WORK INSTRUCTIONS ▸ Render the data below as a numbered list with one entry per line, omitting any blank lines. Leave out the pictures.

------------------------------------

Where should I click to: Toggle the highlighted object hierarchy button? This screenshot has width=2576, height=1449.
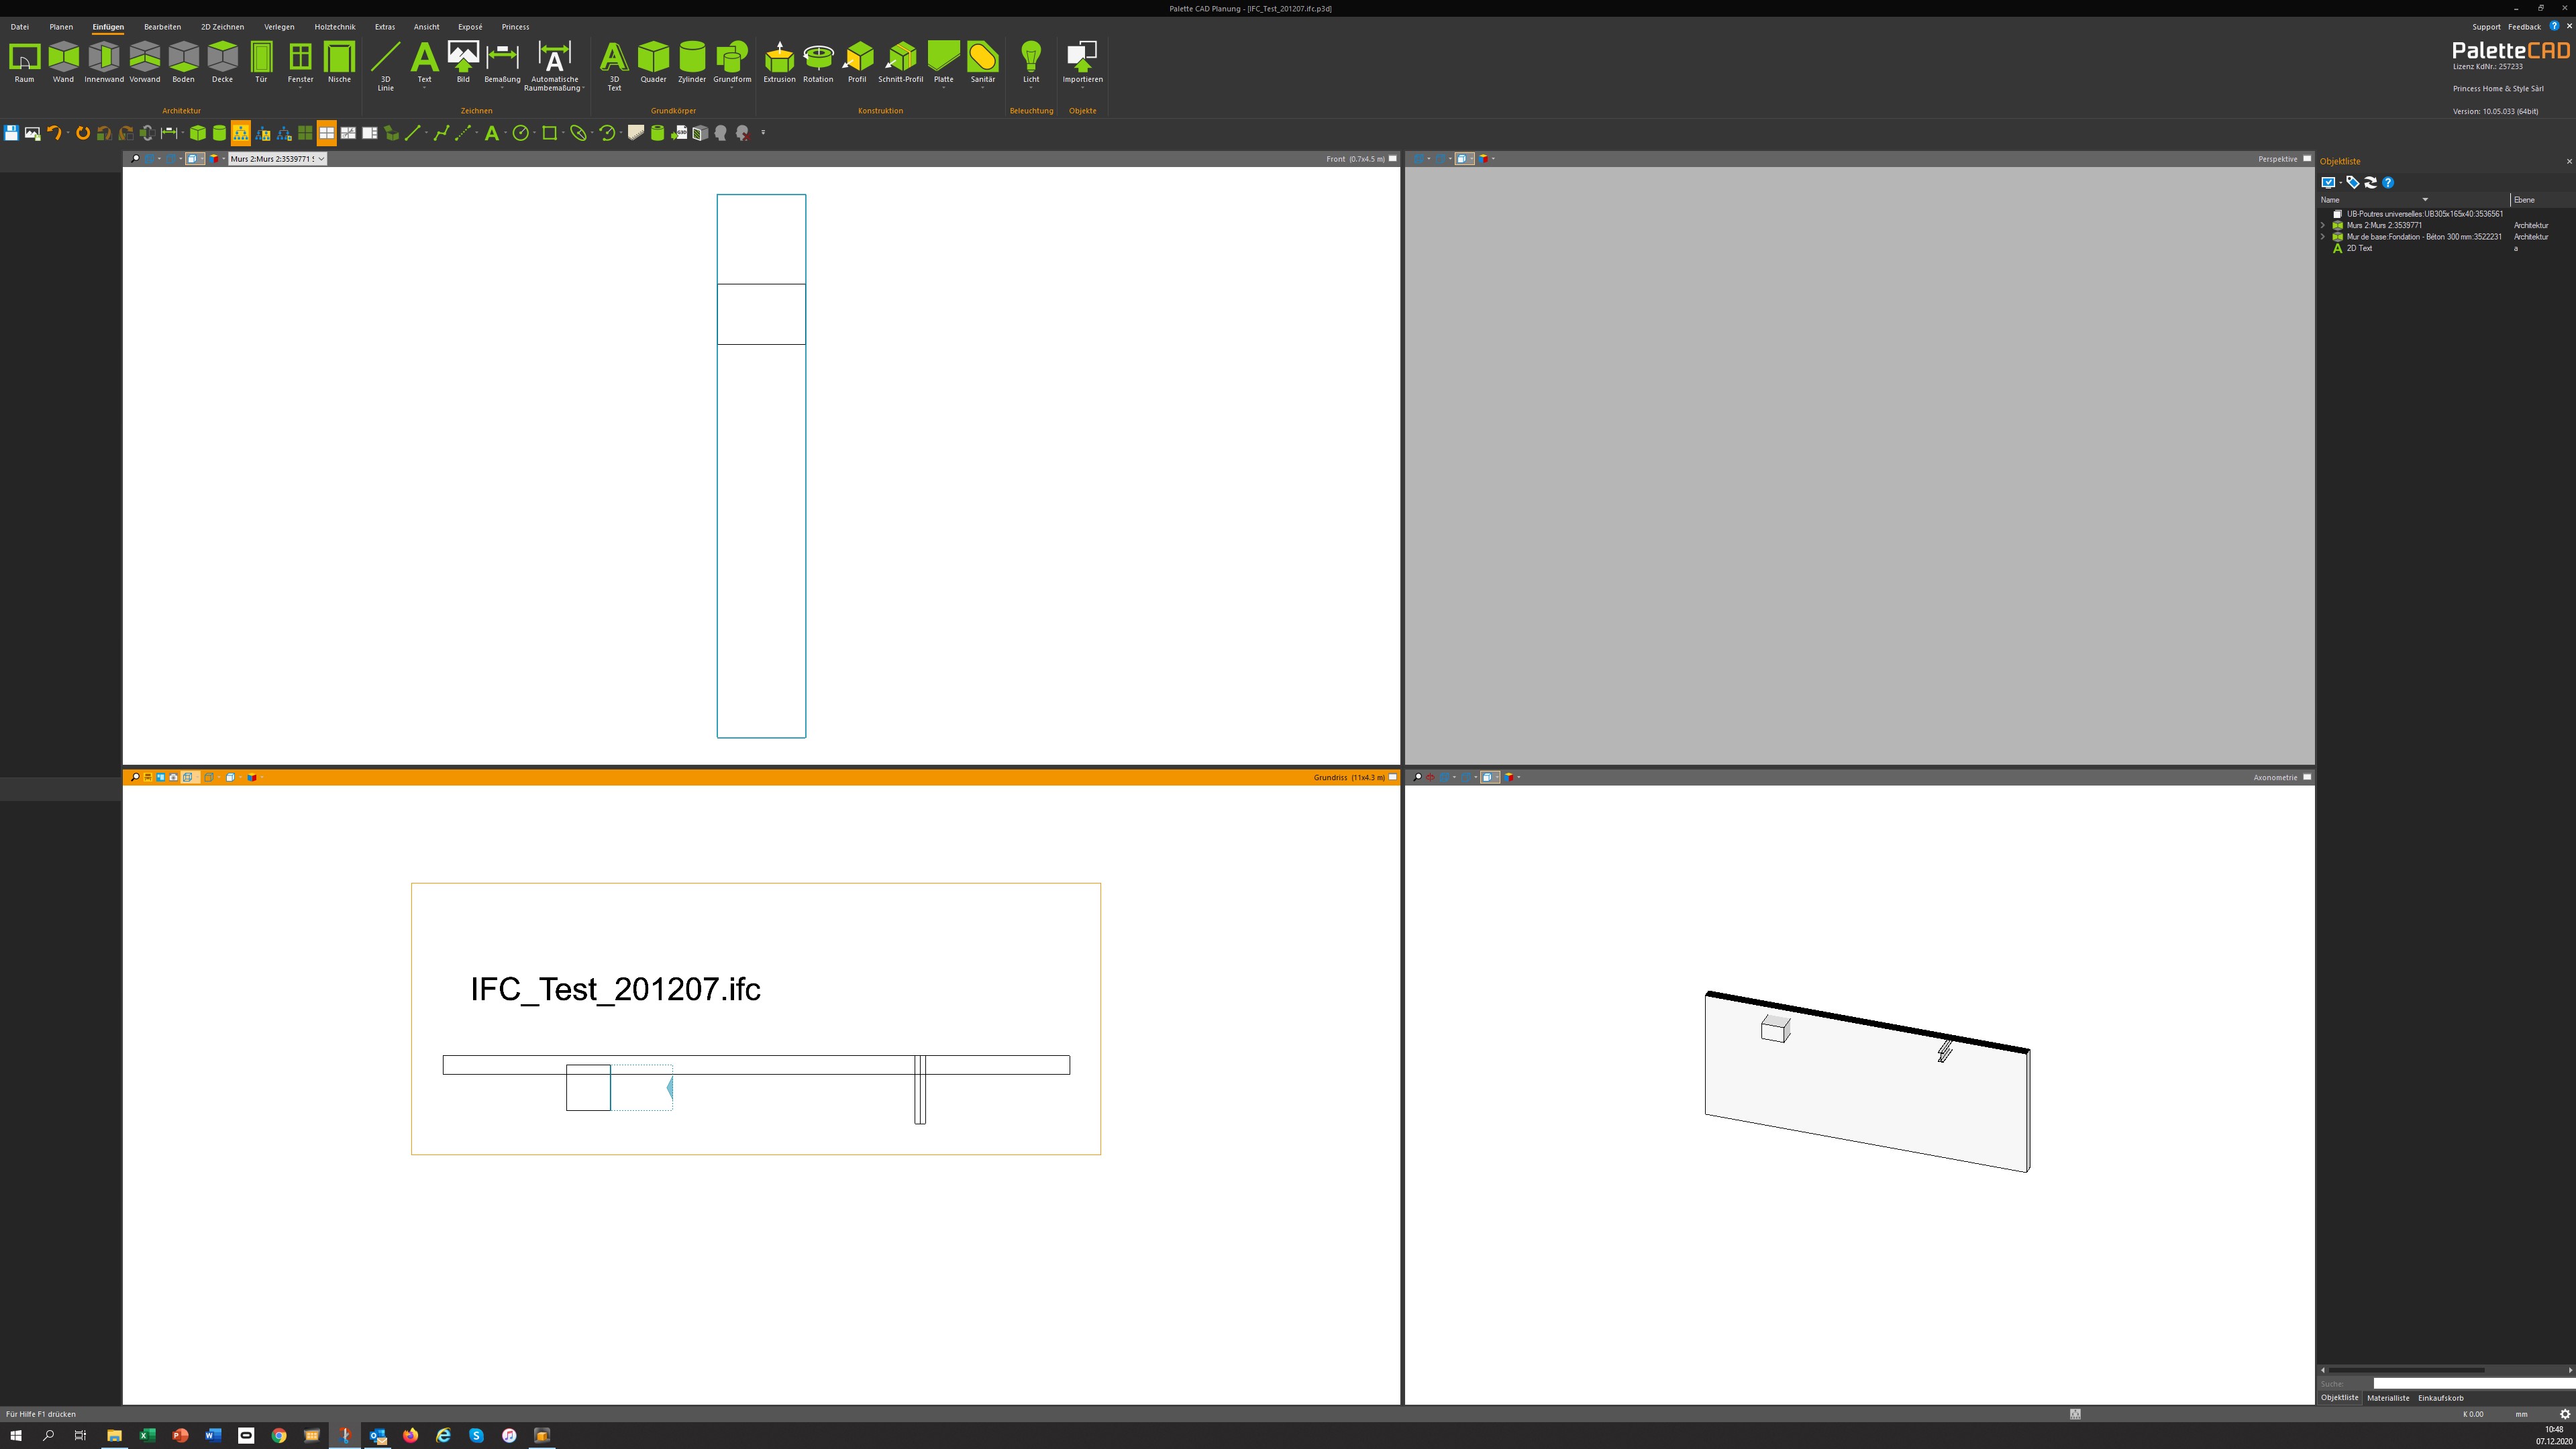point(241,133)
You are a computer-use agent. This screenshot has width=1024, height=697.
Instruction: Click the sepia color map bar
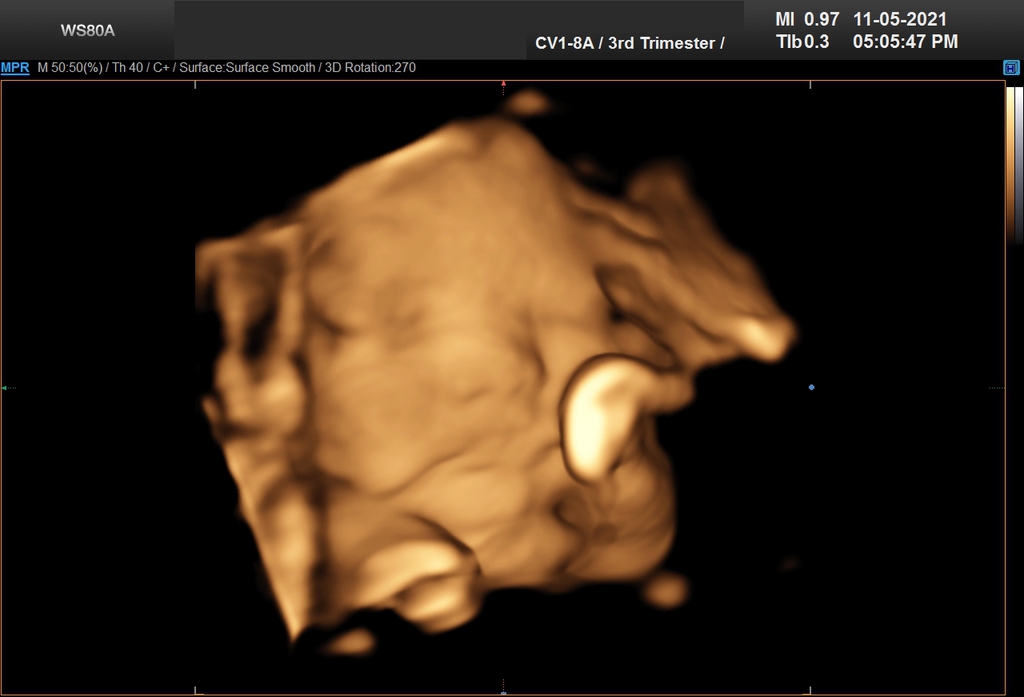click(1010, 165)
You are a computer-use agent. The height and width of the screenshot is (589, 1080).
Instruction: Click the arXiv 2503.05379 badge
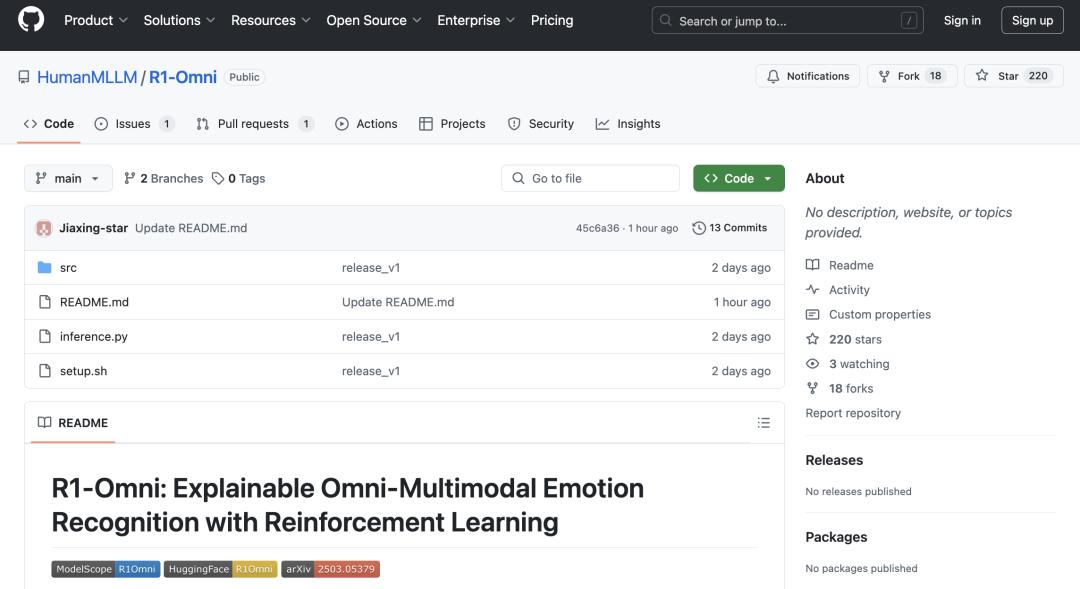point(330,569)
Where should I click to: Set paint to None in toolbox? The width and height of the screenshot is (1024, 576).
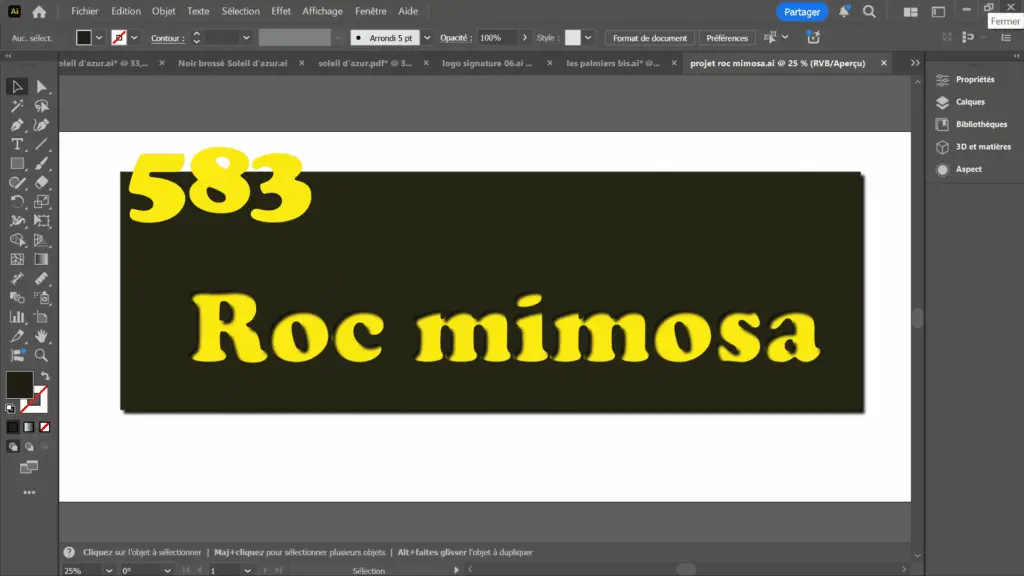[x=44, y=427]
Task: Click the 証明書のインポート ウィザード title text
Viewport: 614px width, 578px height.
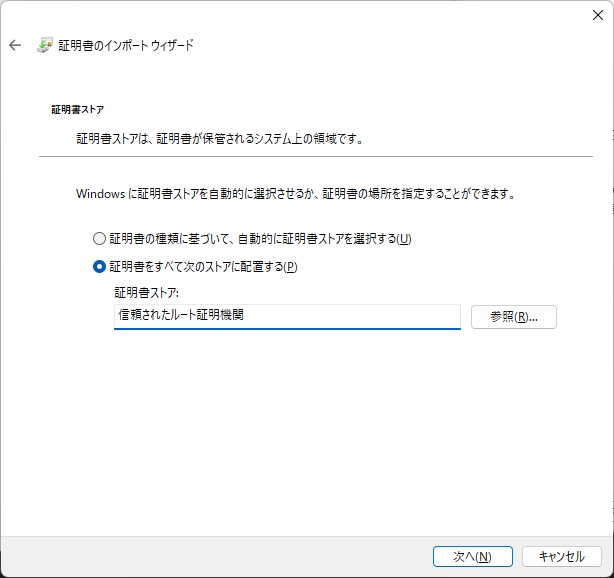Action: [x=127, y=46]
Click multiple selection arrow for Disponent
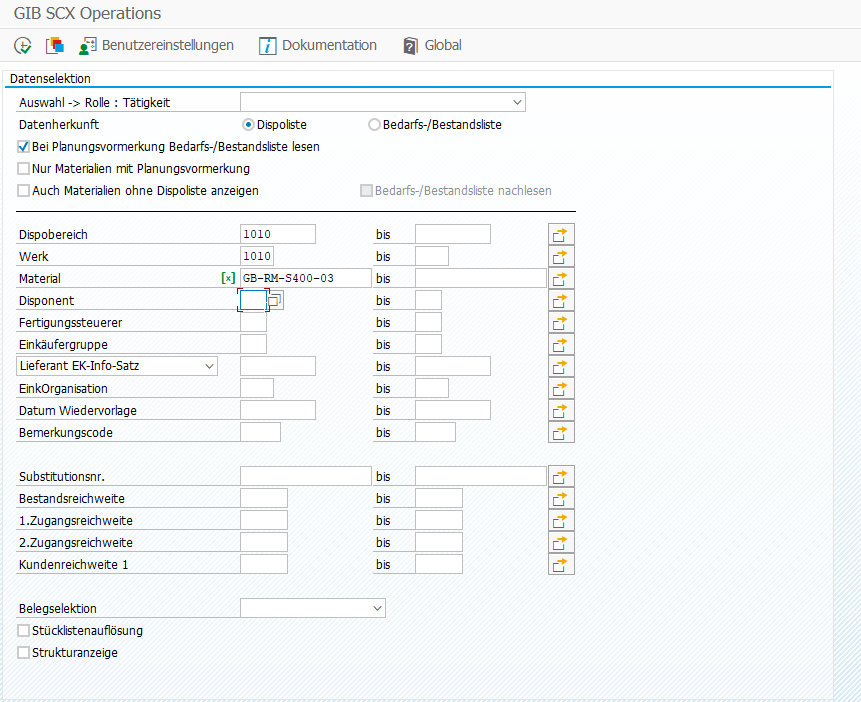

------------------------------------

RESPONSE TO THIS EXERCISE ▸
1. Where should I click to: Toggle the highlighted object hierarchy button? This screenshot has width=2576, height=1449.
2. point(241,133)
3. You are a computer-use agent. This screenshot has width=1024, height=697.
4. Instruction: Click the sepia color map bar
5. click(1010, 165)
6. You are a computer-use agent. The height and width of the screenshot is (589, 1080).
7. Instruction: Click the arXiv 2503.05379 badge
8. point(330,569)
9. Where should I click to: Set paint to None in toolbox? The width and height of the screenshot is (1024, 576).
10. [x=44, y=427]
11. Task: Click the 証明書のインポート ウィザード title text
12. Viewport: 614px width, 578px height.
13. Action: [x=127, y=46]
14. Click multiple selection arrow for Disponent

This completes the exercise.